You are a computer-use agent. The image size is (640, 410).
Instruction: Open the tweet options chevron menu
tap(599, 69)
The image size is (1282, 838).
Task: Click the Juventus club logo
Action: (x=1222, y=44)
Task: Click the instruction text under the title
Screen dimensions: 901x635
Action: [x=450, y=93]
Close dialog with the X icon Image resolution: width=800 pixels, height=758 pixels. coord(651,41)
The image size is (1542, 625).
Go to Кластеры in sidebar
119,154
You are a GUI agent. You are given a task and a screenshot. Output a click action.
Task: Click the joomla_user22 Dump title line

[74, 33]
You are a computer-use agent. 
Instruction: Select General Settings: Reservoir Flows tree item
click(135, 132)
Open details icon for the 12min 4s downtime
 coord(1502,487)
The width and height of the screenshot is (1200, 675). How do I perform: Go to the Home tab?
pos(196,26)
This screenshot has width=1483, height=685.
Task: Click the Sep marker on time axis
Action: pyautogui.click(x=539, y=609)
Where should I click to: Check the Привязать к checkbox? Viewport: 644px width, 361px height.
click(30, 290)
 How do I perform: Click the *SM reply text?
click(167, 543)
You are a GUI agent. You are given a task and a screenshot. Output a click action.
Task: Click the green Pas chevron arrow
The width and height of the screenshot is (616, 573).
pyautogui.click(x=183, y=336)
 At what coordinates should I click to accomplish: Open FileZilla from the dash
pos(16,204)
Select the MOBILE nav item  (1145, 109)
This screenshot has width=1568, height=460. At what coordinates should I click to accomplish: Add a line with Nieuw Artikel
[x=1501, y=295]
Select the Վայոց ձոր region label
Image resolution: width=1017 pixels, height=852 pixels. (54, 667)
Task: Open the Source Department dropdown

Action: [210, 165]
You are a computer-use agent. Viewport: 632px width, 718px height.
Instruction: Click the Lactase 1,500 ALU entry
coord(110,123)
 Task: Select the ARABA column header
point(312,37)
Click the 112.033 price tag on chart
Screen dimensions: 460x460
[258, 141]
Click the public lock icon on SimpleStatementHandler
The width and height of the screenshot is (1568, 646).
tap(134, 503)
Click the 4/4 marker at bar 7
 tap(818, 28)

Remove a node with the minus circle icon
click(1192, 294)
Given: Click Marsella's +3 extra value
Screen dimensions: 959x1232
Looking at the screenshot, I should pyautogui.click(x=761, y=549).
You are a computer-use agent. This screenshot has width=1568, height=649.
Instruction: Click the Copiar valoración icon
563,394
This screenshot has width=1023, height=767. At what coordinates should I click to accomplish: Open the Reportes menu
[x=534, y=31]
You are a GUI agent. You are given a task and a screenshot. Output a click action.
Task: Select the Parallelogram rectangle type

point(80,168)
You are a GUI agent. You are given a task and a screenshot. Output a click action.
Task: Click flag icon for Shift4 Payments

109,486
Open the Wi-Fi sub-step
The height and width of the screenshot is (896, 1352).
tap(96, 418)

....

PROBLEM STATEMENT: If a line above includes the string "computer", pick it out.

YOUR RESPONSE:
You are a computer-use agent. The image size is (640, 410).
You are a computer-use agent. 
You are a computer-use agent. Viewport: 632px width, 718px height.
You are a computer-use agent. This screenshot has width=1568, height=649.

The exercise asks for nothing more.